Confession: I’m an “overthinker.” I even bought a book titled Women Who Think Too Much. Honestly, only someone who is an overthinker would buy this book, right? I didn’t get through it however because I realized a few chapters in that the writer was also an overthinker. I tossed it aside, vowing not to be this kind of person so I didn’t have to read books about it.
So when I came across this verse in The Message, it stopped me in my tracks and my overthinking tendencies kicked in full force: Dear, dear Corinthians, I can’t tell you how much I long for you to enter this wide-open spacious life. We didn’t fence you in. The smallness you feel comes from within you. Your lives aren’t small, but you’re living them in a small way. I am speaking as plainly as I can and with great affection. Open up your lives. Live openly and expansively! (2 Corinthians 6: 10-13) There are those times when the Bible doesn’t bring me comfort, peace, or a shower of warm emotion. Instead, I feel hit over the head and I begin to think, think, think. So I will take you down the road of an overthinker.
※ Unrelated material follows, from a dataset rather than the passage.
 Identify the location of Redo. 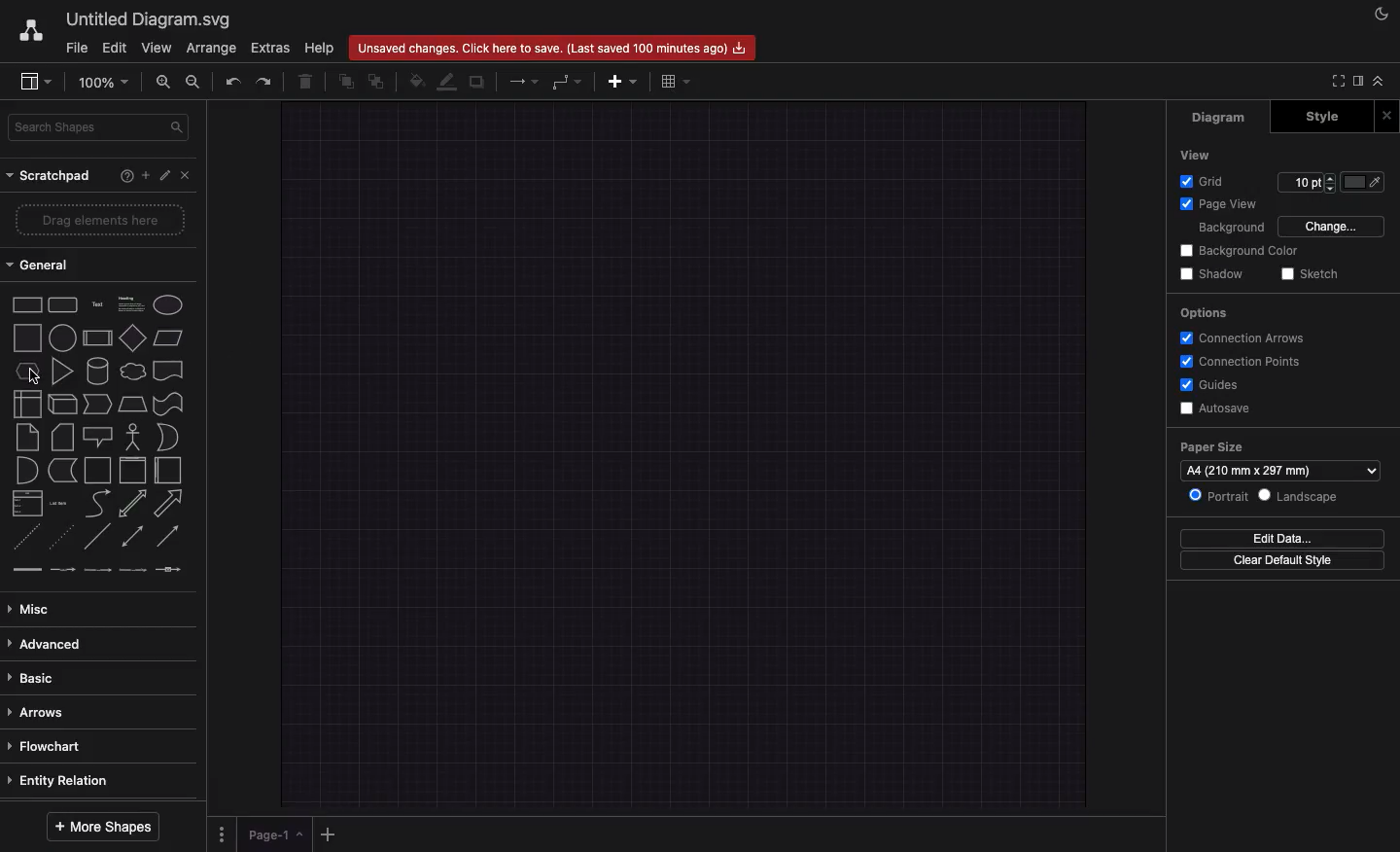
(262, 83).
First step of an overthinker, questions: “Am I living a wide-open spacious life?” “Do I even know what this might look like?” Have I fenced myself in?” and the final, haunting question, “Am I living small, when that is the exact opposite of how I have been created to live?”
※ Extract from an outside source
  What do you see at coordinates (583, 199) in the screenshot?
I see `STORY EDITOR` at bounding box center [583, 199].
Second step of an overthinker, evaluation: I began to list the ways in which I might have fenced myself into a small life:
- I control my schedule so that there is little for spontaneous relationships or new and different opportunities
- I have surrounded myself with people who mostly think and look like me
- I only give to others – either time or money – from my leftovers
- I make my life safe and comfortable by accumulating more and more stuff
- I don’t like interruptions
- I never consider the possibility that the previous five things might be a little disappointing to God.